Urbanization and the related infrastructures are also destroying prime agricultural land. About 65 percent of the Mediterranean population lived in cities in 2002, but the patterns of settlement are again very different depending on the shore. In the north, the traditionally “compact” urbanization is changing to urban sprawl based on single-family houses (many of them with gardens and swimming pools) and the proliferation of the private car. Besides the loss of agricultural land and increase in energy consumption and emissions, an important effect of urbanization in the north is the production of waste (up to a ton per person per year in Monaco). In the south, cities are growing much faster, but 30 to 60 percent of their dwellers live in informal settlements. In 2025, 75 percent of the population will live in cities, especially those of the south.
In 1975, the Mediterranean countries and the European Community (EC) signed the Mediterranean Action Plan in Barcelona under the auspices of the United Nations Environment Programme (UNEP). The main objectives of this plan (later to be known as “The Blue Plan”) were to protect the sea from pollution and to ensure development consistent with environmental protection.
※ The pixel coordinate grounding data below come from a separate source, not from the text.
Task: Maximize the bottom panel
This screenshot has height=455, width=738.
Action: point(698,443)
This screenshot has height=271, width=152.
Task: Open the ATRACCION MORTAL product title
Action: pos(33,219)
In the Monaco meeting of 2001, it was agreed to prepare a Mediterranean Strategy of Sustainable Development, which was presented in June 2005 in Athens and officially ratified by all member states in Slovenia in November 2005. Peace, political and social stability, and economic prosperity are seen as key factors in achieving sustainability, especially after the Balkan wars of the 1990s and continuing conflicts on the eastern shores.
Bibliography:
- Russell King, Lindsay Proudfoot, and Bernard Smith, The Mediterranean: Environment and Society (Halsted Press, 1997);
- John D. Milliman et , eds., Climatic Change and the Mediterranean: Environmental and Societal Impacts of Climatic Change and Sea-Level Rise in the Mediterranean Region (Edward Arnold, 1993);
- L. Nicolaou and A.D. Andreadakis, eds., Pollution of the Mediterranean Sea (Elsevier Science & Technology, 1996).